Three clueless unmods and a helpless girl against himself, five slave soldiers, and a truck full of space-age killing toys that he could not wait to play with. Yeah.
Finally, this was starting to be fun.
*
“Hey. Spotted three surveillance drones circling up there.” It was Hannah’s voice in his earpiece. “Flying low, probably armed. Do I block the frequencies now?”
“No,” Noah said. “Let him get closer. I’ll signal when it’s time.”
Noah peered through the screen of his thermal shield helmet. He hated having to look through mechanical eyes, particularly in a combat situation, but the drones were sure to have good imaging tech, and their team had to stay hidden.
Mark’s truck sped closer. Two distinct heat signatures were visible in the cab.
“No one in the woods?” Hannah asked.
“Haven’t seen anyone yet,” Noah said. “Doesn’t mean they’re not there.”

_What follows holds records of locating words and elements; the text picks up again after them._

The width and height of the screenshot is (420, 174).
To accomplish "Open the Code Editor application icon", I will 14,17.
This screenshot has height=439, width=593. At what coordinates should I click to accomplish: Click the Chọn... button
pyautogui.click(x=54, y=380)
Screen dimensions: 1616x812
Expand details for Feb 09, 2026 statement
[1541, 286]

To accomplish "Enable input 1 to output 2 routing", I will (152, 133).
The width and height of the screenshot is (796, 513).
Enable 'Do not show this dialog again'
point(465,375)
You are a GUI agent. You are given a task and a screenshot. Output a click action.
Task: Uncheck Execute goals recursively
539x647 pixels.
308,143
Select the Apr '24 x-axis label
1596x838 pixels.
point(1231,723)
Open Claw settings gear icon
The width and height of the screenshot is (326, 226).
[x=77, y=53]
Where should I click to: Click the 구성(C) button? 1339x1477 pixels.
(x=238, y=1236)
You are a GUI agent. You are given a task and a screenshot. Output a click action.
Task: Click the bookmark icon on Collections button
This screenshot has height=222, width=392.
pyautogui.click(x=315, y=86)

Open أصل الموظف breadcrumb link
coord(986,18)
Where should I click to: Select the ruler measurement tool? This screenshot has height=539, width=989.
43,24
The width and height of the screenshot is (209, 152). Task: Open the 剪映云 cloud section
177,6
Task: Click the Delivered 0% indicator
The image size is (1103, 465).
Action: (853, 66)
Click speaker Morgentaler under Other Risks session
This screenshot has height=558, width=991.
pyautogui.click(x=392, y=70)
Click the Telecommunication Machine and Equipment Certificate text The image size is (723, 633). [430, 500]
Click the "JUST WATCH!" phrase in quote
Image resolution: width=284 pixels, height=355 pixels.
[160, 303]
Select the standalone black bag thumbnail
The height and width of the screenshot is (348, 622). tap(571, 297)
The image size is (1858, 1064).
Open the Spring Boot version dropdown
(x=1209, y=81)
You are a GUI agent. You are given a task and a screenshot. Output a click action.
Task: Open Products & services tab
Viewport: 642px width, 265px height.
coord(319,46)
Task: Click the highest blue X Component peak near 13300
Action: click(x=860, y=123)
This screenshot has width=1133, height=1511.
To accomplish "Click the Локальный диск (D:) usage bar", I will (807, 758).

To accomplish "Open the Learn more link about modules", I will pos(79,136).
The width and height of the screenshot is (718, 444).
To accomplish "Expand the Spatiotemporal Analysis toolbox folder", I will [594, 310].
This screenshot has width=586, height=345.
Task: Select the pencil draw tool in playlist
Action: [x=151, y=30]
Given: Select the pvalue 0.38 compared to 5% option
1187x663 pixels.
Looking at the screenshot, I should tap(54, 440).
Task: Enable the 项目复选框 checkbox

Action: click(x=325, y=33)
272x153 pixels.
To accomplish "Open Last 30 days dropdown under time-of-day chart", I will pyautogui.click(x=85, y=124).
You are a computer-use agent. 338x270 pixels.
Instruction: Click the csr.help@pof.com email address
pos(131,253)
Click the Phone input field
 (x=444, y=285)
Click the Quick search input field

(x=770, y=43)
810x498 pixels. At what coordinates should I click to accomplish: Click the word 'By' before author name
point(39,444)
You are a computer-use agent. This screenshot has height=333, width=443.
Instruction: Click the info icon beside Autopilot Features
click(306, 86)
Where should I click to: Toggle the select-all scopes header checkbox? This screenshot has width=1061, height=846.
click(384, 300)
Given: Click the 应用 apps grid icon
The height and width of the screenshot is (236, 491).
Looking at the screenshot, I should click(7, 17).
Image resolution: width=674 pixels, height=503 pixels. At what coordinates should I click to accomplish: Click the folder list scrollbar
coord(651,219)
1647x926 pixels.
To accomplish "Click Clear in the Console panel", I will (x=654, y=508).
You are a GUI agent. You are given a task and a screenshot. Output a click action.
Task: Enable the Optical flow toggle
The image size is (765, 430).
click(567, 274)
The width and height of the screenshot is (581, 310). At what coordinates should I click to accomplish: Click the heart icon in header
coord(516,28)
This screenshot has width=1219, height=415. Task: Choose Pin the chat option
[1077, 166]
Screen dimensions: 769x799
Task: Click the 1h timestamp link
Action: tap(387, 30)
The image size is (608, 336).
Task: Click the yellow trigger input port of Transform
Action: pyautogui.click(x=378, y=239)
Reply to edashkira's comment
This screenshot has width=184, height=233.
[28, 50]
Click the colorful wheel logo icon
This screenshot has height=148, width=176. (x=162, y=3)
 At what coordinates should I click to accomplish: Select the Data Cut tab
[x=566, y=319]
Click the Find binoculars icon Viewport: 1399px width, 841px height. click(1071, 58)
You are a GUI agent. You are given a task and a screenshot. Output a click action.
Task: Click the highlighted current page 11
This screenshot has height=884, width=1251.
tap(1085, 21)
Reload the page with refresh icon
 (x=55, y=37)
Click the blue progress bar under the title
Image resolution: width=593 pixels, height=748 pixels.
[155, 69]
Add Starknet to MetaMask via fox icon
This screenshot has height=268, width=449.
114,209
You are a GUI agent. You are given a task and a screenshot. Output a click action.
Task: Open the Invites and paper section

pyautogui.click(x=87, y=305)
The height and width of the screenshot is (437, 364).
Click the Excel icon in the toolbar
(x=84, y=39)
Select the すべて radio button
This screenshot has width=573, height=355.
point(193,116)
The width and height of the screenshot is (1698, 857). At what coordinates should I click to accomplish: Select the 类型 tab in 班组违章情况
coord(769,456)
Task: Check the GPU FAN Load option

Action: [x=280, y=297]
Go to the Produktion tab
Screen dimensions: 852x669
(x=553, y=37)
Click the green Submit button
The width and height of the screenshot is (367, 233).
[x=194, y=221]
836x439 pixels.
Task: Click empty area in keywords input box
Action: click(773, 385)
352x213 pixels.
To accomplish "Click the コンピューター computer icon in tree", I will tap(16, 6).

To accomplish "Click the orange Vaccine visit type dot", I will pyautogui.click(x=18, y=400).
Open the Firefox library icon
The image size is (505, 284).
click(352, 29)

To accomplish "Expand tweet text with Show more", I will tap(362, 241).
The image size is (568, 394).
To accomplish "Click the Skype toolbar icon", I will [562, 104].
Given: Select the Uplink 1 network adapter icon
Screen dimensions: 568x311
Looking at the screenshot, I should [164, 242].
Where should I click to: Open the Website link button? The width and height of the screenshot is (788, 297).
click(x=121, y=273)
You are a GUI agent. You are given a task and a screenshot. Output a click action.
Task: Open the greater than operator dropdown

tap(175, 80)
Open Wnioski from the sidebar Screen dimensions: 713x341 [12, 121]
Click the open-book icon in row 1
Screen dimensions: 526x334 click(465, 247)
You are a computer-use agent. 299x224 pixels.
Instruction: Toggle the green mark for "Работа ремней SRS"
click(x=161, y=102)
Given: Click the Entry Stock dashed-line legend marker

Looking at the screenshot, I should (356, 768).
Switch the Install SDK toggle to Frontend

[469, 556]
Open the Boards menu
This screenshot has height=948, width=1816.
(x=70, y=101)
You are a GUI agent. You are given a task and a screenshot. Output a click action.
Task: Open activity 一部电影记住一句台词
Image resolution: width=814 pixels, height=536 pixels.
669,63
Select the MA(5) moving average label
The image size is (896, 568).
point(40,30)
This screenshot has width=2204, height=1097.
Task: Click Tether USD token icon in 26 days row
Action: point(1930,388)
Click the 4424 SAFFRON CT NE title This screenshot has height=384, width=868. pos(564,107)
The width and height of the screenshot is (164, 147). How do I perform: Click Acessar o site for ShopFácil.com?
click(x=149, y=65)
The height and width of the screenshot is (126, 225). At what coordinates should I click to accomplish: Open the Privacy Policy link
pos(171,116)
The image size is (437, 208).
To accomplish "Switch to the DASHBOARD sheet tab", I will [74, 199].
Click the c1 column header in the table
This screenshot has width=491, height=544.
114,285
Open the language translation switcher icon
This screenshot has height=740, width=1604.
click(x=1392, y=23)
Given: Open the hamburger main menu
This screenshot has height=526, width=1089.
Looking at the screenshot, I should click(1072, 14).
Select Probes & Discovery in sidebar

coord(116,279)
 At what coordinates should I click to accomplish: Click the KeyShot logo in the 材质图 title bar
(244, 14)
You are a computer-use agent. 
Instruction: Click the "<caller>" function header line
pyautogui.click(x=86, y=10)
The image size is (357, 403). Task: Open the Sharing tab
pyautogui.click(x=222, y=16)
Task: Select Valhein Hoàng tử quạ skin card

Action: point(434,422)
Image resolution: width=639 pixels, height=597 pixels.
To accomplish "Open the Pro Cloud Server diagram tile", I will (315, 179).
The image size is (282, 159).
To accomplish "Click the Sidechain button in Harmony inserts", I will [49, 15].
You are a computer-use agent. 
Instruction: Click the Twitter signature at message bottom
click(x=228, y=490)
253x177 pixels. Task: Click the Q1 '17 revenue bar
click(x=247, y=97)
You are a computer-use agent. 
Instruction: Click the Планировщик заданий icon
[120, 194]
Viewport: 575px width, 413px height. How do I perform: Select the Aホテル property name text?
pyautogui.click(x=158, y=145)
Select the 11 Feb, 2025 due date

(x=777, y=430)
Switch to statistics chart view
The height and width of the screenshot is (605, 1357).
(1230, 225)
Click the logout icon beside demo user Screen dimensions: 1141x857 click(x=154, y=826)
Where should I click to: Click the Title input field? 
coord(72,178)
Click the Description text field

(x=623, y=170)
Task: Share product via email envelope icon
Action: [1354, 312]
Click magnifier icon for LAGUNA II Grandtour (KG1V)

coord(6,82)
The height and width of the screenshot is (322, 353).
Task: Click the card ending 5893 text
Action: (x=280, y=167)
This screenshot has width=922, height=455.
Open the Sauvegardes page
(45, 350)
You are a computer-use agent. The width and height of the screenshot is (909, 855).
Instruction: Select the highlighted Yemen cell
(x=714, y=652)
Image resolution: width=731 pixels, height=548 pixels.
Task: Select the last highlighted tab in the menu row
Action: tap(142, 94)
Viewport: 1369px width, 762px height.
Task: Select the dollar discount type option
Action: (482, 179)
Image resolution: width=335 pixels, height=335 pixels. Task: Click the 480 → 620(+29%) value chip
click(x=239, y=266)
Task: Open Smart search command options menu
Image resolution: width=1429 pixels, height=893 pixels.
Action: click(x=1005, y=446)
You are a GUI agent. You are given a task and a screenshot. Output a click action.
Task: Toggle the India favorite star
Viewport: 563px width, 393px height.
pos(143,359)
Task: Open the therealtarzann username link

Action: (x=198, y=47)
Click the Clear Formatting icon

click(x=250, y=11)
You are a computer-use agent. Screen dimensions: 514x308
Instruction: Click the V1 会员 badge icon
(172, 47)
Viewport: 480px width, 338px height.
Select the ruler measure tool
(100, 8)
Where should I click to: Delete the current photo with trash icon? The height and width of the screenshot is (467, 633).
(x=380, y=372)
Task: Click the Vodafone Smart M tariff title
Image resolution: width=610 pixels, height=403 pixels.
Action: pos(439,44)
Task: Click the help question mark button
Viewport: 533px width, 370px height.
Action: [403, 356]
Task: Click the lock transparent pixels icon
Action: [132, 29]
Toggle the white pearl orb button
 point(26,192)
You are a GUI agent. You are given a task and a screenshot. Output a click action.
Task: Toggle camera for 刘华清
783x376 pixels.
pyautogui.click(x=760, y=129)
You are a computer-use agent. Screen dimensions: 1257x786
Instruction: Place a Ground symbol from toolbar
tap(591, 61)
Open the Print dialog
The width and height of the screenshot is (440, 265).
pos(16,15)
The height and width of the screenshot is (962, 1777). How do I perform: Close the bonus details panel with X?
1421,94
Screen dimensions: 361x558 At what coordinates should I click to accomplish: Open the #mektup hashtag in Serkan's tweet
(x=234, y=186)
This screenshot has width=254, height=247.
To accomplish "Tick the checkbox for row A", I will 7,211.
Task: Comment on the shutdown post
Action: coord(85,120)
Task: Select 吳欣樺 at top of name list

“My brother, the optimist,” Hannah murmured.
“You’re ready to pull Caro out the second I tell you?”
Hannah made an exasperated sound. “As promised. Relax.”
Right. Sure. He watched as Mark’s truck rumbled past the marker.
“Now,” he said. “Jam all frequencies except for this one.”
“Done,” Hannah said, with satisfaction.
He recognized Mark as he got out of the truck. Tall, dirty blond hair, hawk nose, ice blue eyes. Dead heart.
Mark stood, arms folded, while some musclebound dude in a helmet and body armor hoisted a huge silver box out of the back of the vehicle. The GodsEye safe. Asa came out, as he had done before, and exchanged words Noah could not hear.